Figure 5. Actin cosedimentation assay

Actin cosedimentation assays were performed in the buffer containing 50 mM KCl, 20 mM MOPS-KOH (pH 7.5), 2 mM MgCl₂, 1 mM EGTA, 0.2 mg/ml calmodulin. HuM7AIQ2 (0.5 μM) were mixed with 1 mg/ml F-actin in the presence or absence of ATP regeneration system (2 mM phosphoenol pyruvate, 20 unit/ml pyruvate kinase) and 2 mM MgATP, and incubated for 10 min at room temperature. Then, the reaction mixtures were centrifuged at 300,000 X g for 10 min. The supernatants and dissolved pellets were subjected to the densitometry analysis of SDS-PAGE. S, supernatant; P, pellet.

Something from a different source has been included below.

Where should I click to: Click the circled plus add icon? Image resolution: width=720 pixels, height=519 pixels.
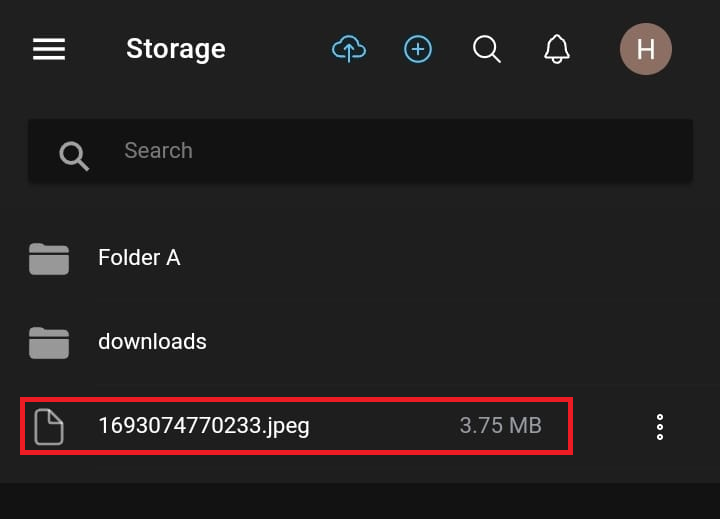[x=418, y=49]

Figure 6. Actin-translocating velocity of USH1B mutants in in vitro motility assay

The movement of the fluorescent-labeled actin filament was observed in 25 mM KCl, 20 mM MOPS-KOH (pH 7.5), 2 mM MgCl₂, 1 mM EGTA, 1 mM dithiothreitol, 36 μg/ml catalase, 4.5 mg/ml glucose, 216 μg/ml glucose oxidase, 0.2 mg/ml calmodulin, and 2 mM MgATP at 25 °C. The error bars indicate S.D. for n=30-40 from three independent preparations.

Figure 7. 3D model for the disruption of the motor activity of human myosin VIIa by the USH1B mutations

A. Crystal structure of the motor domain and first IQ motif. Since the crystal structure of myosin VIIa is not known, the crystal structure of chicken myosin Va motor domain and first IQ motif (49) (1w7j.pdb) is used as a model. Arg212, Arg302, Ala397, and Glu450 are conserved between chicken myosin Va and human myosin VIIa. Pro503 in myosin VIIa is equivalent to Met503 in myosin Va. The side chains of these residues are shown in red (space-filling model). The strut loop region is shown in light blue. B. 3D model structure around the strut loop region. The effect of A397D and P503L mutations on the molecular level were analyzed with the modeling program Swiss-Model (http://swissmodel.expasy.org/) and Swiss-PDB-viewer software. Note that Asp is substituted for Ala at position 397. The strut loop region is shown in light blue. C. 3D model structure around P503 residue. The loop containing P503 of the wild type and P503L mutant are shown in green and pink, respectively.